Europe to Asia (October 24th - October 28th)(continued)
The Old Town market has lower canvas type stalls that I picture as being like Istanbul and there is a public fountain as you enter the Old City from one side.
The skyline of Sarajevo is full of Minarets and Orthodox cathedrals with this Mosque just outside of the Old City, on a wet and dreary day.
I stayed at a very nice youth hostel set in an old building with hardwood floors, high ceilings and a comfortable atmosphere. The nice thing about hostels is you get to meet people from around the world and they are often located in the heart of a City.

On Tuesday morning I made my way to the train station with my bike. Travelling by bike is great as long as you are actually on it but once you have to move using other modes, it becomes a challenge. I had to carry the bike up 2 flights of steps (I lightened my load a bit so now can actually lift it off the ground) and then sat in front of a train marked for Bucharest (Romania). I was going to Belgrade (Serbia) but was assured this was the right train by someone who did not work at the railway station so I knew I could trust them. I find the people at airports or other public service buildings are not that helpful and often are less informed than those who actually use the facilities. It was amusing to see the line of people all asking the same question about the destination. You would think it would be a pretty simple task to put the name Belgrade either on the platform signs or on the train itself but that was not the case. I waited for instructions on where to put my bike but no one was around so I just picked a spot in the rear of the train, hauled my bike and bags up and found a seat. No one questioned me but I did have to pay extra for the bike. I only had euros as I gave my last Bosnian Marks to a young child outside a grocery store on my way to the train station. The boy was so excited that he ran beside me yelling "good-bye" for a few minutes. He was probably 6 years old and you have to wonder what his future holds if he is on the street begging at that age. The train employee wrote out a receipt for 5 km (Bosnian is not on the Euro but have their own currency, the Mark) but I only had euros so paid him 5 euros. He smiled to himself as he just more than doubled the costs and I am pretty sure he will pocket the difference.
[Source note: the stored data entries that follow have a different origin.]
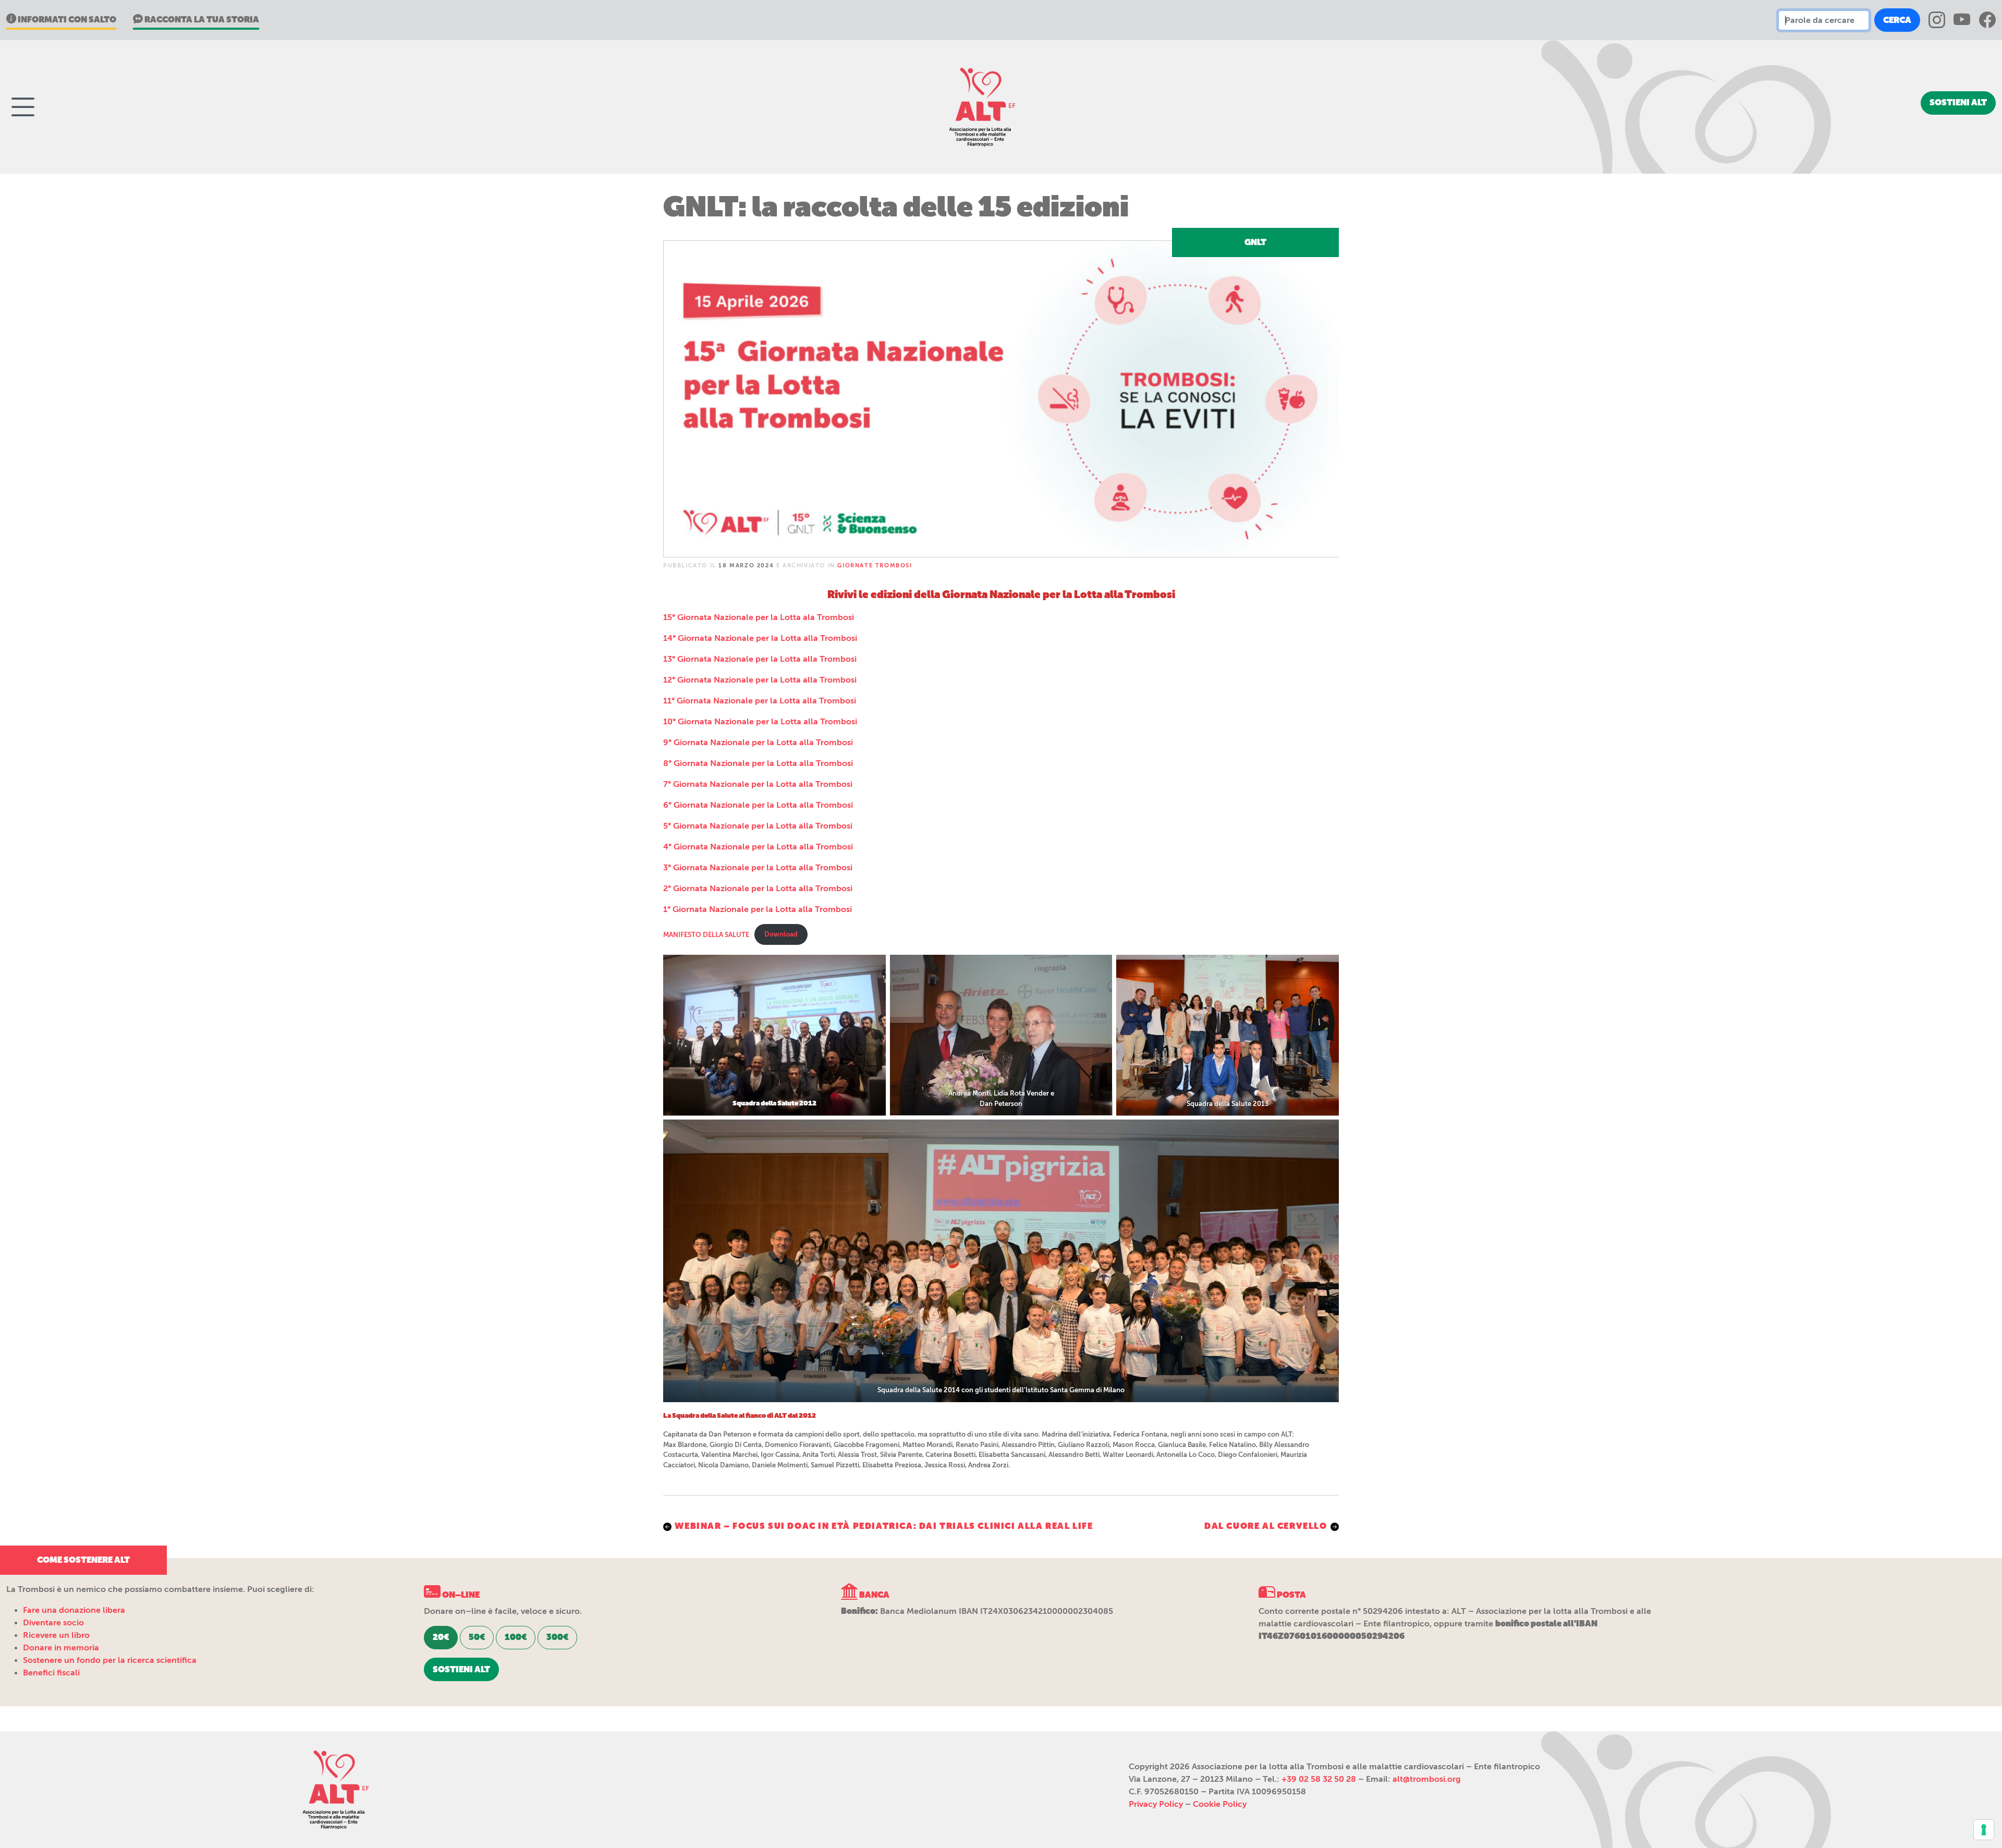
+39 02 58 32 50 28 (1318, 1779)
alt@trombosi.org (1427, 1779)
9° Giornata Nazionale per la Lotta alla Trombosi (758, 742)
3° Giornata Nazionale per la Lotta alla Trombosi (757, 867)
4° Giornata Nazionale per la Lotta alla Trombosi (758, 847)
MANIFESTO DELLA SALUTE (706, 934)
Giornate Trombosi (874, 565)
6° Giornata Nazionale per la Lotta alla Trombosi (758, 805)
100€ (516, 1637)
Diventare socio (53, 1622)
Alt (334, 1790)
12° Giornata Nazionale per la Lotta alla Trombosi (760, 680)
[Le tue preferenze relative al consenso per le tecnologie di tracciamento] (1984, 1830)
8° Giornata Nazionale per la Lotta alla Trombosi (758, 763)
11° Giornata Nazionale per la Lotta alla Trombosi (759, 701)
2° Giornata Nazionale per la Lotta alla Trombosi (757, 888)
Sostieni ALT (1958, 102)
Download (781, 934)
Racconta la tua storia (201, 20)
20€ (441, 1637)
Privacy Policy (1156, 1804)
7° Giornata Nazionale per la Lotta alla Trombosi (757, 784)
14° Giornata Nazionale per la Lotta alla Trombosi (760, 638)
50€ (477, 1637)
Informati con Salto (66, 20)
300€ (557, 1637)
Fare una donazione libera (74, 1610)
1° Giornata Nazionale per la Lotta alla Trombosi (757, 909)
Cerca (1897, 20)
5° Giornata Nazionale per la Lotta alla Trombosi (757, 826)
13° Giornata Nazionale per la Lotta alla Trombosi (760, 659)
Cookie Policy (1220, 1804)
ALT (980, 107)
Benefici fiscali (51, 1672)
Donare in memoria (61, 1647)
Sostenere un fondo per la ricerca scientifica (110, 1660)
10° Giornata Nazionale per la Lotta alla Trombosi (760, 721)
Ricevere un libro (56, 1635)
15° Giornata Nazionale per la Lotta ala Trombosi (758, 617)
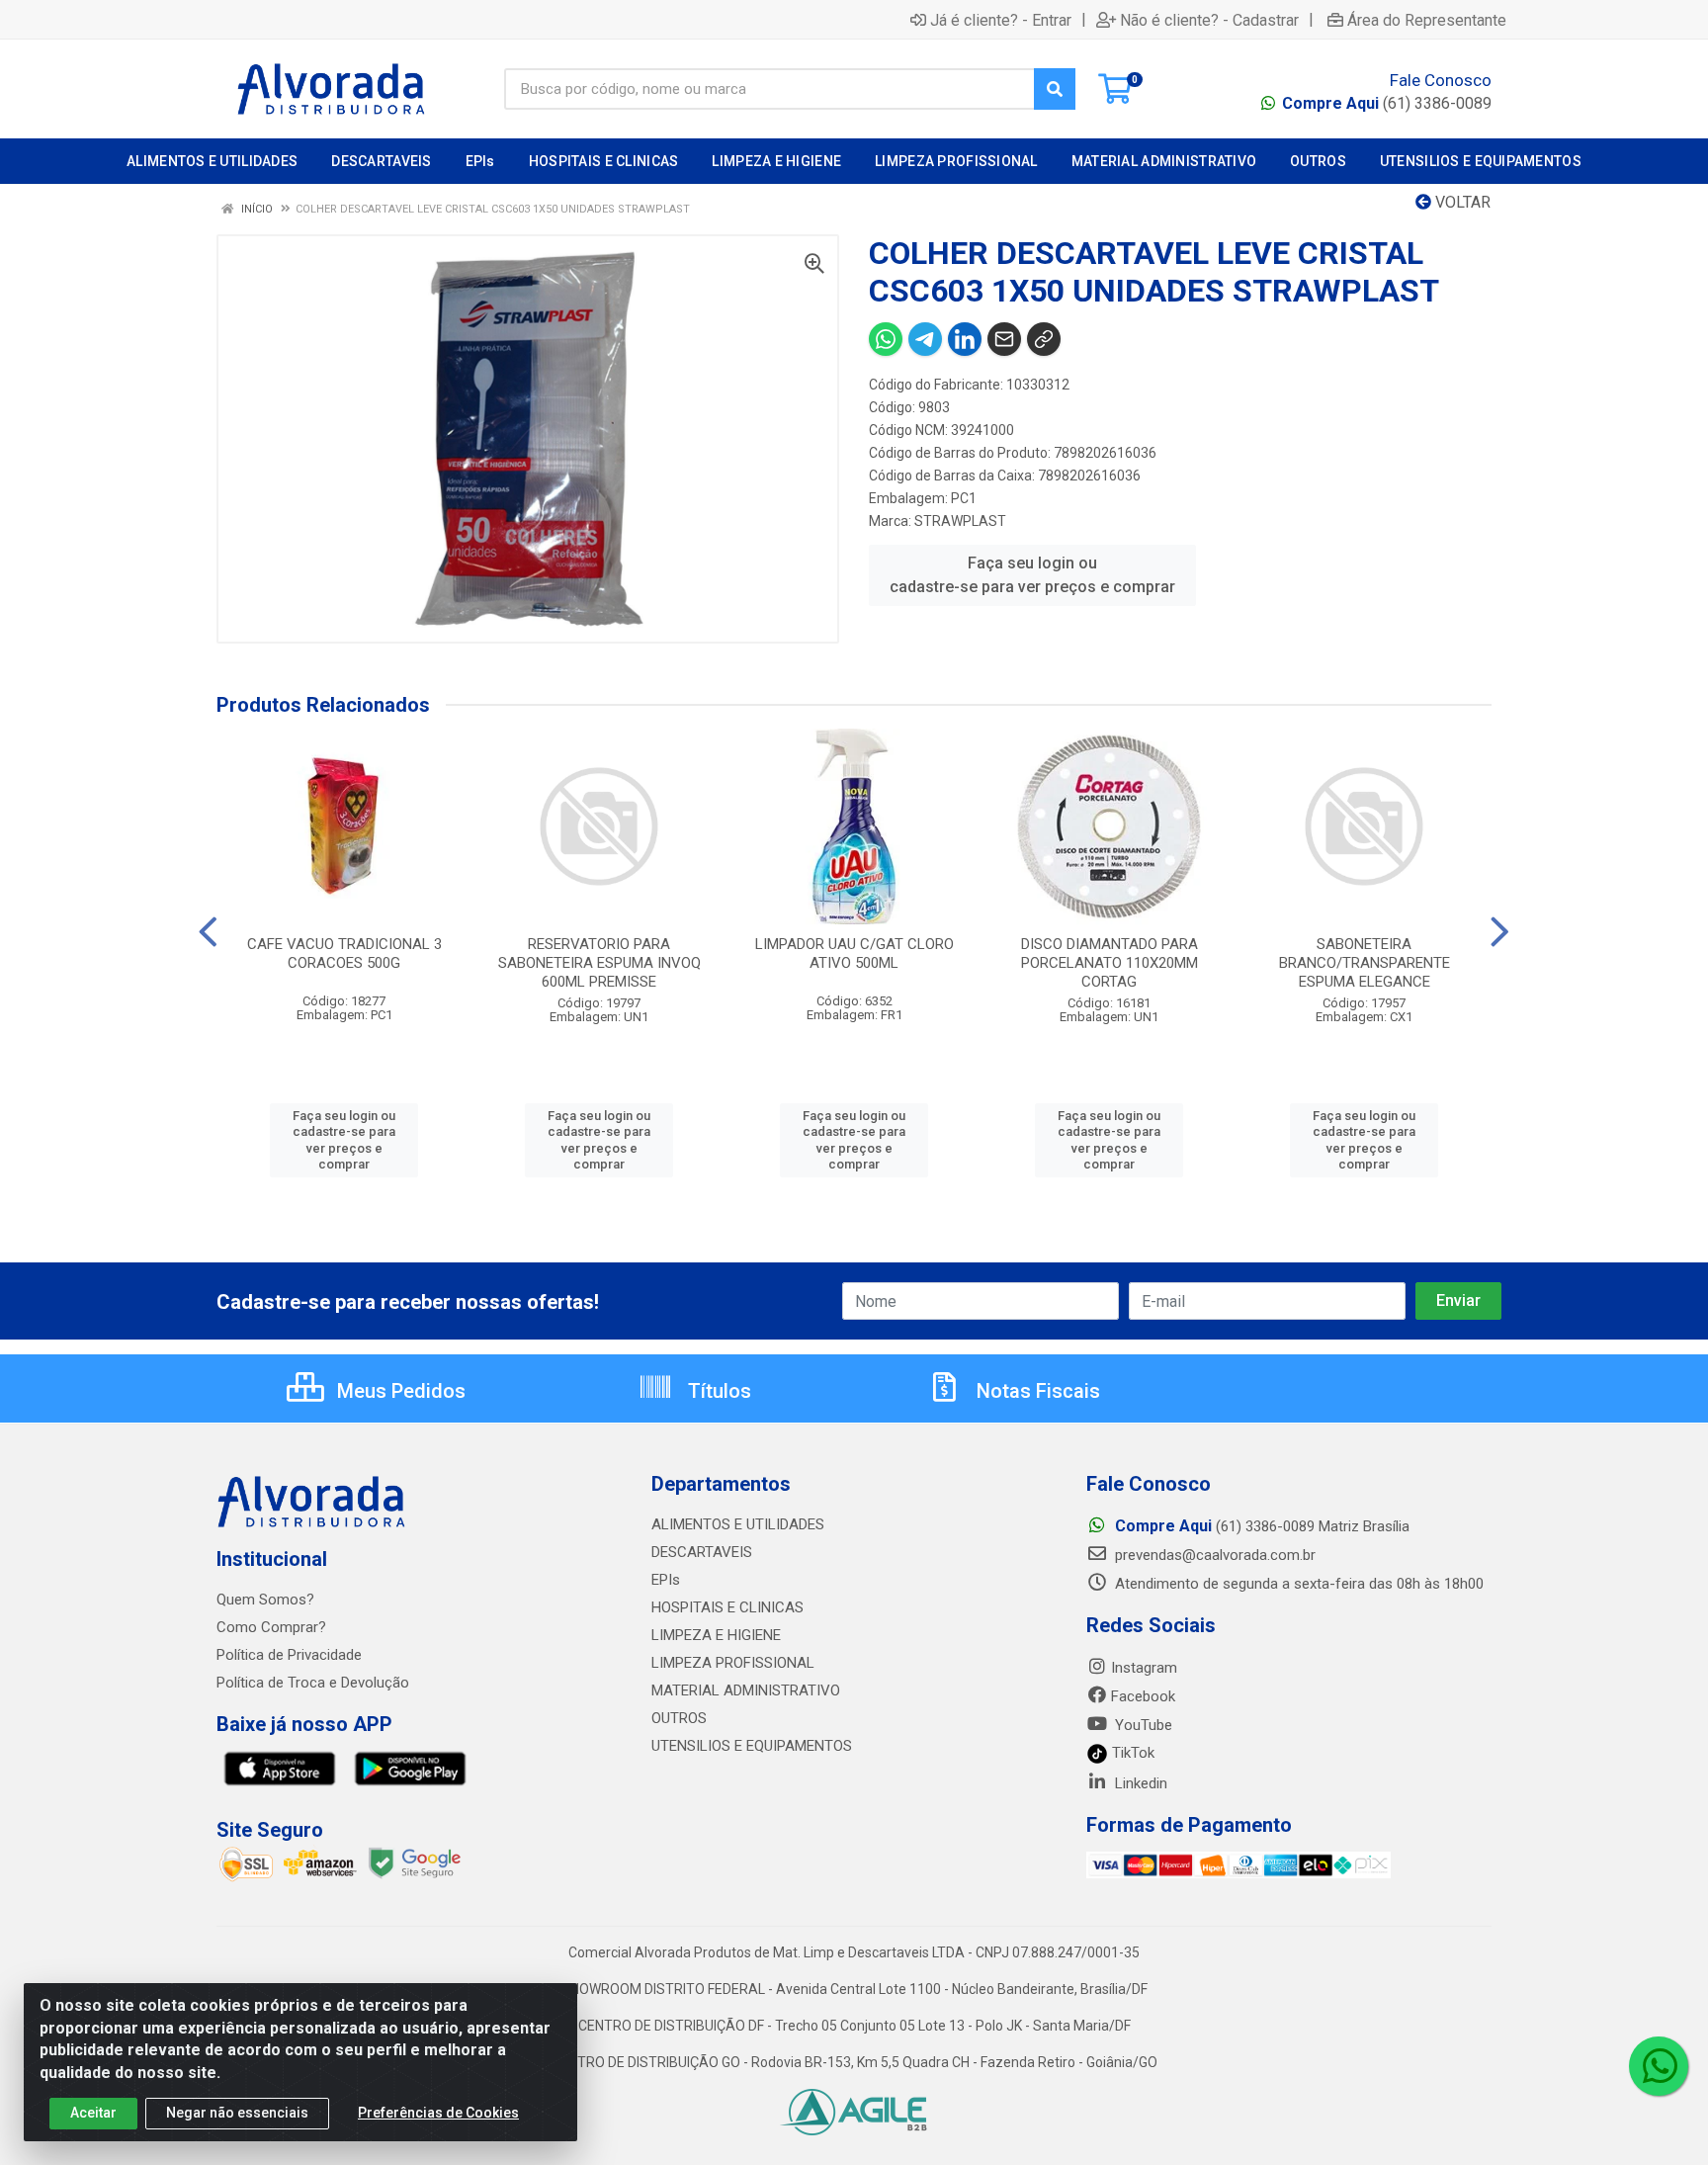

On the train I met a man who lived the last 40 years in Toronto and he was travelling with a couple from London, Ontario. He was a professor at Western (my University - go Mustangs) and was sitting in the compartment next to me. At one point he knocked on the window of my compartment and told me the bags on my bike were off and sitting on the floor but I told him I took them off to be able to lift the bike up. He said I should put them back on because "we will soon be in Serbia and they will rob you blind." Hmmm, it seems the Centuries old biases did not end when the peace accords were signed. I was surprised to hear the comments from someone so educated.

I arrived in Belgrade on Tuesday night and found a hostel for 2 nights. I spent Wednesday wandering around parts of the large and not particularly attractive City.